Passagers européens « dans le flou »
« L'usager va y trouver plus de sécurité, moins de retards » grâce à la réforme, a estimé M. Vergriete dans un entretien téléphonique avec l'AFP, sans donner de détails sur les concessions obtenues par les contrôleurs. Le SNCTA réclamait notamment 25% d'augmentation des rémunérations étalées sur cinq ans.
Le ministre a assuré qu'il s'agirait d'une opération blanche pour le contribuable, le budget de la DGAC étant abondé par les redevances acquittées par les compagnies aériennes. Celles-ci répercutent néanmoins leurs coûts sur le prix de leurs billets.
Selon M. Vergriete, le SNCTA a renoncé à un deuxième préavis, pendant le week-end à rallonge de l'Ascension les 9, 10 et 11 mai. Les contrôleurs aériens comptent deux autres syndicats représentatifs, l'Unsa Icna et l'Usac-CGT, qui n'ont pas communiqué mercredi. « On est très optimistes sur le fait de pouvoir boucler l'accord » avec eux, a dit le ministre.
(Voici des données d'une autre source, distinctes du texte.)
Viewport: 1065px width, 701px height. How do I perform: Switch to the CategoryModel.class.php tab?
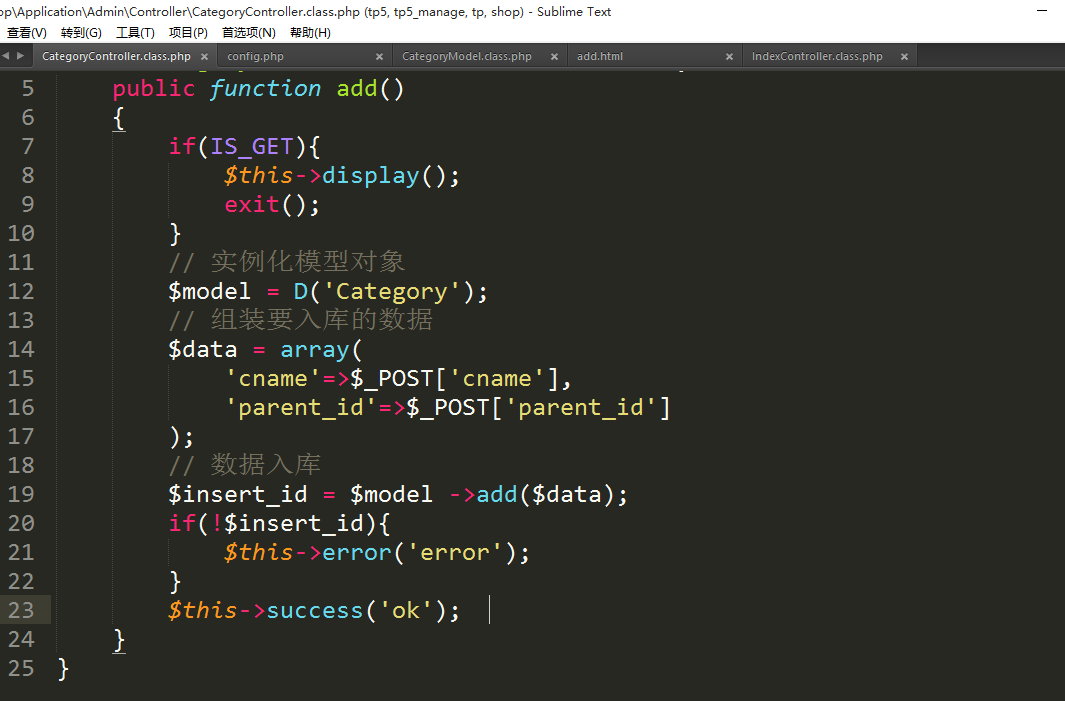[466, 57]
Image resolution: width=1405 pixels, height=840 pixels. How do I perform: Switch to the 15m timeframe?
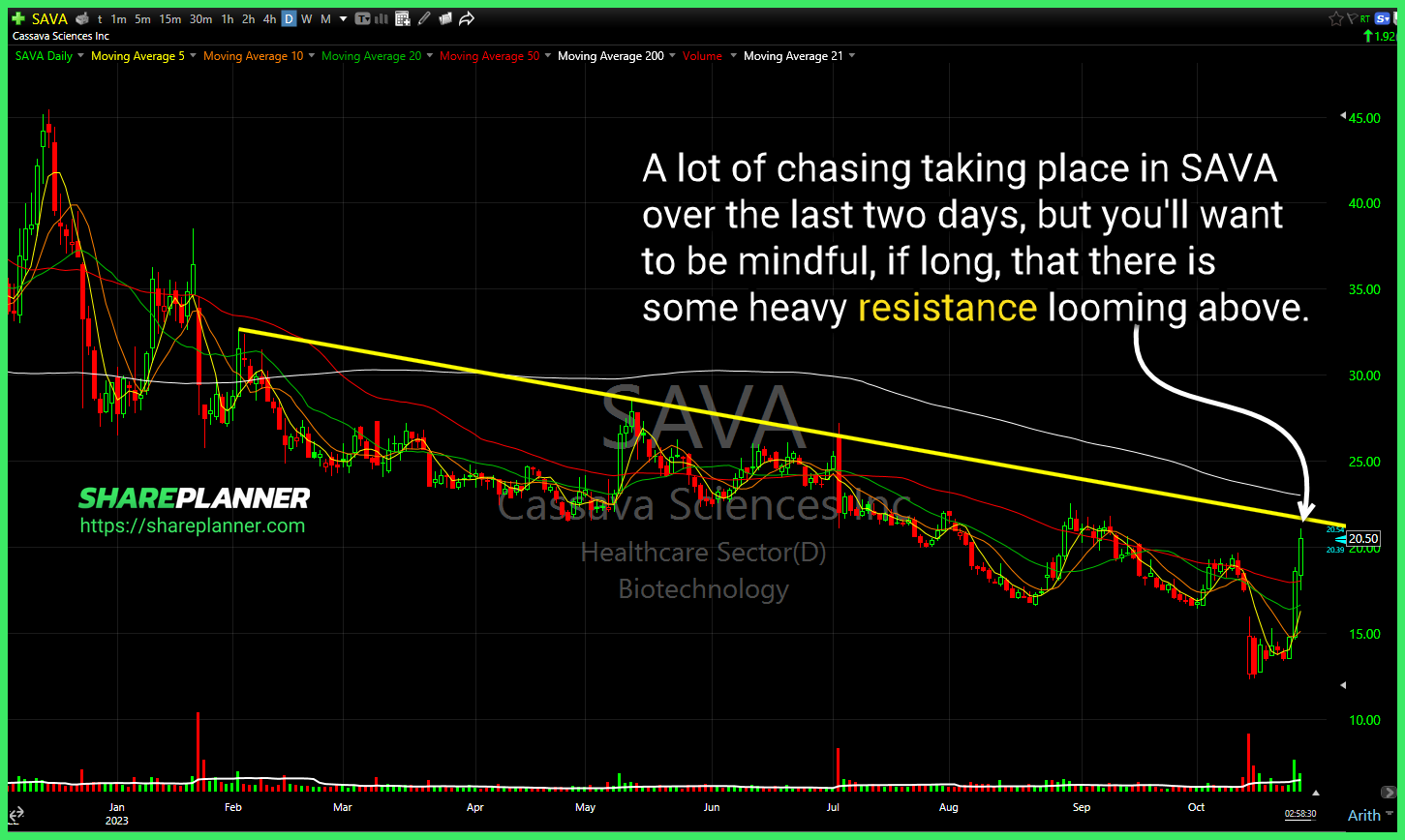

En attendant, la journée de jeudi s'annonce très difficile pour les voyageurs aériens en France, mais aussi en Europe où « des centaines de milliers de passagers (sont) dans le flou », a déploré la principale association de compagnies aériennes du Vieux Continent, Airlines for Europe.
Elle a évoqué déjà plus de 2.000 vols annulés et 1.000 risquant de devoir se dérouter pour éviter l'espace aérien français jeudi, au prix de « retards et perturbations supplémentaires ».
« L'ampleur des perturbations causées par ce mouvement de grève et l'impact qu'il a sur nos clients sont totalement inacceptables, en particulier pour les centaines de milliers de clients dont les vols ne décollent ou n'atterrissent pas en France mais qui subiront des perturbations importantes au cours de leur voyage demain », s'est irrité le directeur général d'easyJet, Johan Lundgren, dans une déclaration transmise à l'AFP.
Comme d'autres compagnies, easyJet a précisé que ses clients affectés avaient la possibilité de changer de vol gratuitement ou d'être remboursés.
L'Association internationale du transport aérien (Iata) qui rassemble plus de 300 compagnies captant 83% du trafic mondial, a pour sa part accusé les contrôleurs aériens français de « chantage » avec leurs « exigences exorbitantes ».
« Les contrôleurs aériens français devraient être raisonnables et négocier leurs rémunérations et conditions de travail avec à l'esprit la santé non seulement de leur profession, mais aussi de l'économie française », a déclaré un porte-parole.
Selon l'organisme Eurocontrol, l'espace aérien qu'il surveille voit actuellement transiter quelque 30.000 vols quotidiens. En France, mercredi, quelque 5.600 décollages et atterrissages étaient prévus selon le tableau de bord de la DGAC.
Sans atteindre les niveaux estivaux, le trafic aérien français s'avère actuellement soutenu au moment où deux des trois grandes zones académiques sont toujours en vacances de printemps. Roissy a accueilli lundi 203.000 passagers et Orly 111.000, or ces aéroports concentrent environ la moitié du trafic français.